* **TAREAS**
[A] Enumere los restaurantes que, según el artículo sobre El Celler de can Roca, aspiraban a arrebatarle el primer puesto al Noma de Copenhague.
[B] Retome el artículo sobre El Celler de can Roca y prosiga la redacción a partir del final de su último párrafo.

El Celler: la élite y el entorno

Por Lluís Ruiz Soler

El Celler de can Roca se ha consolidado en segundo lugar en el ranking de los mejores restaurantes del mundo que ha hecho público en Londres la revista Restaurant Magazine. Su equidistancia culinaria entre academicismo y vanguardia o entre localismo y universalidad, junto a una sumillería sin parangón, le mantienen en ese puesto.

El oráculo que le disputa el trono a la guía Michelin en el Olimpo de los prescriptores gastronómicos se manifestó finalmente. Efectivamente, Restaurant Magazine ha hecho público en Londres su ranking de los mejores restaurantes del mundo. Quique Dacosta está por fin entre los cincuenta primeros (el 40) y al Noma de Copenhague, que la ha encabezado en los dos últimos años, nadie le arrebata el primer puesto. A ello aspiraban Mugaritz, Osteria Francescana, Alinea y, sobre todo, El Celler de can Roca.

El restaurante gerundense de las tres jotas —la cocina de Joan, la repostería de Jordi, la sumillería de Josep— sigue aspirando a todo. Su Menú Festival comienza con la estimulante amenidad de los snacks: el juego de “comerse el mundo” en cinco bocados exóticos resulta de lo más divertido. Sigue con entradas tan conseguidas como la “ensalada verde”. Alcanza el cénit con platos suculentos y talentosos donde armonizan la técnica y el producto: ostra, trufa, gamba, besugo, cigala, salmonete o la enésima versión del cochinillo que hizo de Joan Roca el rey de la cocina al vacío. Y termina con una repostería tan virtuosa como abiertamente bromista.

Entre el academicismo y la vanguardia, que se dan la mano en una nueva versión de la liebre a la royal o en las acelgas meunier, el Celler de can Roca ha desarrollado el concepto de “ingeniería culinaria” desde su colaboración con científicos como Harold McGee o cocineros como Grant Achatz en la Universidad de Harvard. En su caso, la complicidad entre ciencia y gastronomía no se orienta hacia los productos o las substancias químicas, sino hacia el desarrollo de aparatos o vajillas: un destilador de baja temperatura o un plato-balón con sonido en el que sirven el “gol de Messi”, postre que incluye un par de irónicos merengues y la narración del tanto que el astro argentino le marcó al Getafe tras cruzar más de medio campo.

* **LISTADO**

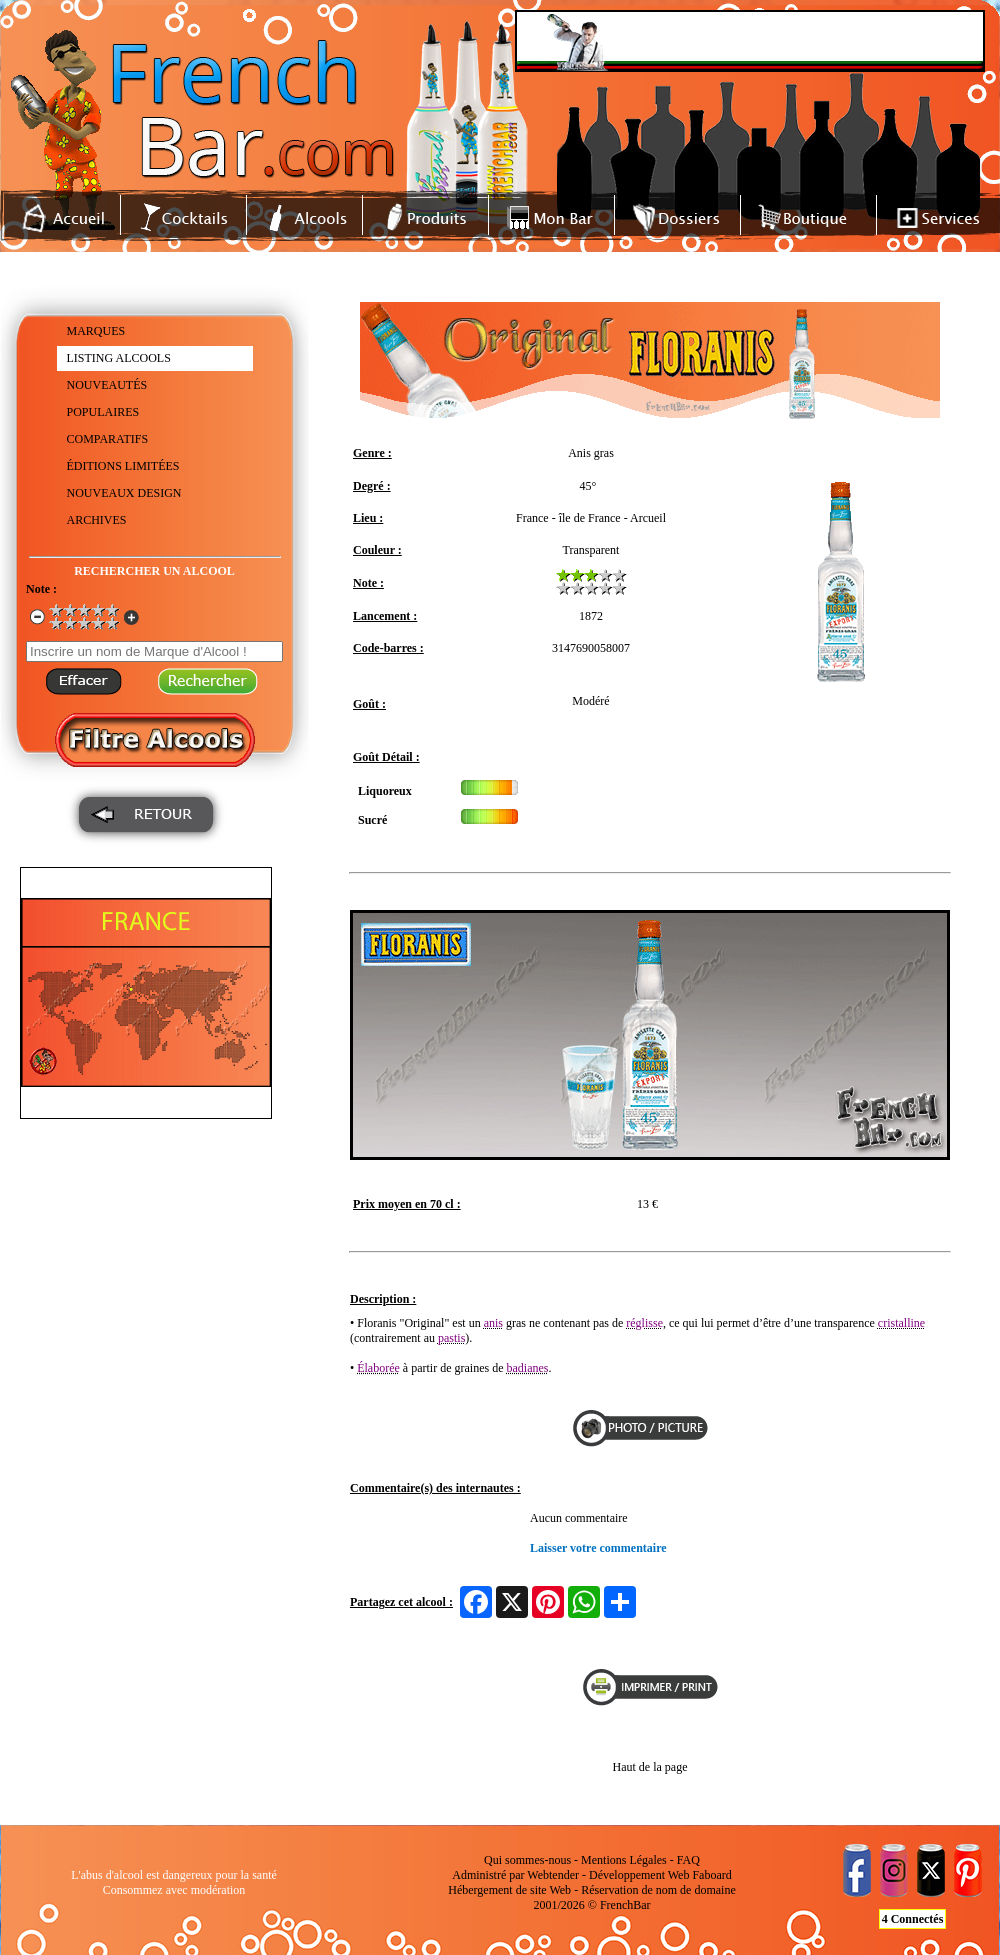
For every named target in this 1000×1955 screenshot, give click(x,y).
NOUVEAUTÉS (107, 385)
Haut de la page (650, 1767)
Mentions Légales (624, 1860)
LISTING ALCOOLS (119, 358)
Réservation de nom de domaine (658, 1890)
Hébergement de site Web (509, 1890)
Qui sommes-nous (527, 1860)
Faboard (711, 1875)
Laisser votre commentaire (598, 1548)
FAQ (688, 1860)
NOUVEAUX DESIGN (124, 493)
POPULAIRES (103, 412)
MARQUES (96, 331)
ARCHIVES (97, 520)
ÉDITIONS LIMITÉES (123, 466)
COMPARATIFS (108, 439)
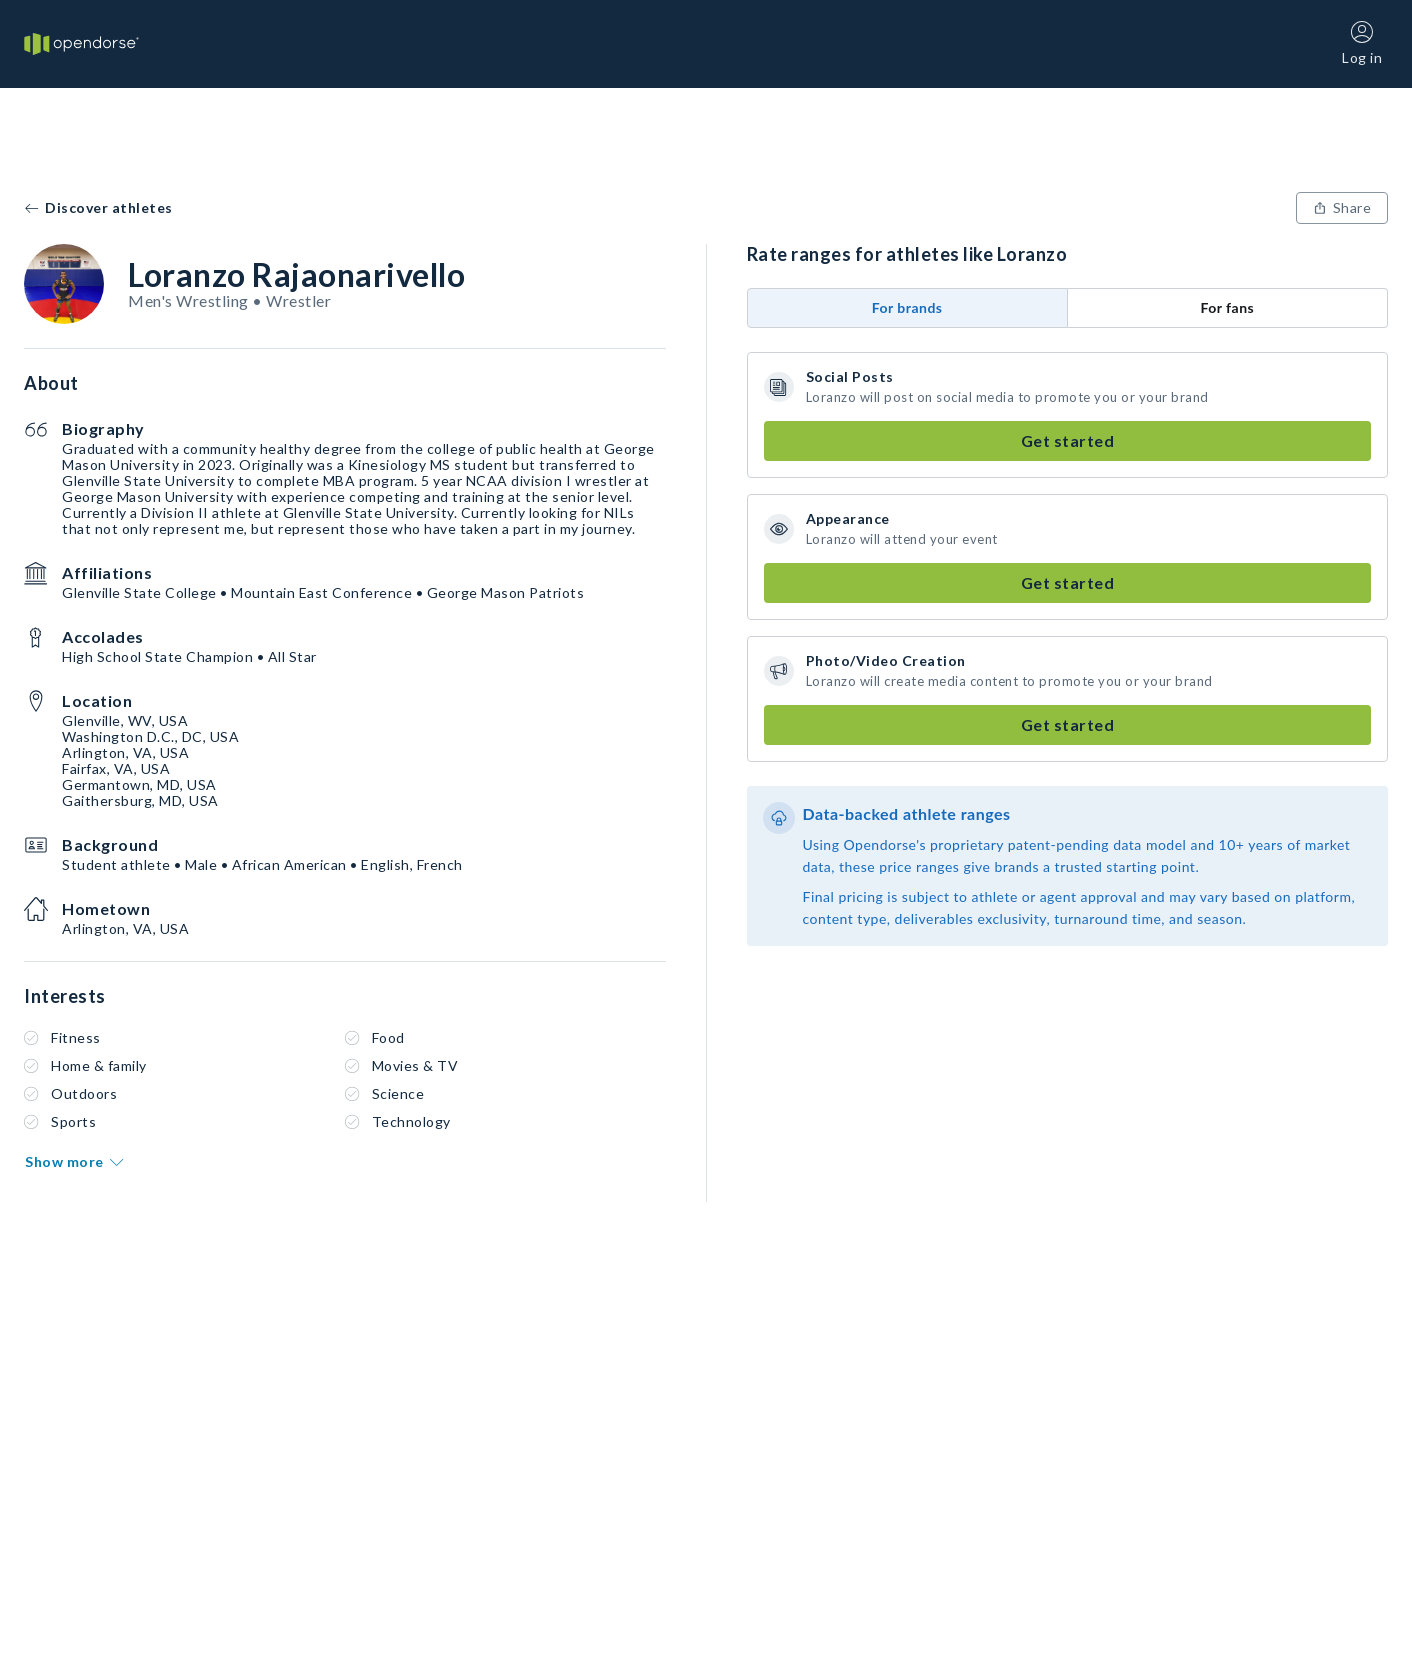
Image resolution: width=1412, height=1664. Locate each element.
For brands (907, 307)
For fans (1227, 307)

* **RESPUESTAS DEL EJERCICIO**
[A] Mugaritz, Osteria Francescana, Alinea y El Celler de can Roca.

[B]
La impronta de Jordi —el “postrero”, porque hace los postres y porque es el más joven— es cada vez más patente. En su restaurante, conduce el carrito “Roca on Wheels”, que recuerda tanto al de los postres de la restauración clásica como al de un chambilero futurista: otro encuentro entre clasicismo y vanguardia que incluye congelador y bandejas mecánicas para que el más ‘arrauxat’ de los hermanos ponga espectacularmente en escena sus creaciones.

La cocina de Can Roca también encarna una ‘assenyada’ tercera vía en cuanto al dilema arraigo-universalidad: por ejemplo, el “làctic”, un postre con dulce de leche, a la argentina, pero de la casi extinta oveja de Ripoll. Su Menú Festival incorpora sabores magrebíes, hindúes o peruanos que superaron la prueba cuando los sometieron a la consideración de su madre, cocinera profesional atrincherada en las recetas de siempre, que identificó sin embargo el origen de cada plato. El Celler de can Roca trabaja desde hace un par de años con los productos de un huerto cuya explotación encomiendan a una fundación benéfica, sin subirse gratuitamente al carro de los cocineros agrícolas.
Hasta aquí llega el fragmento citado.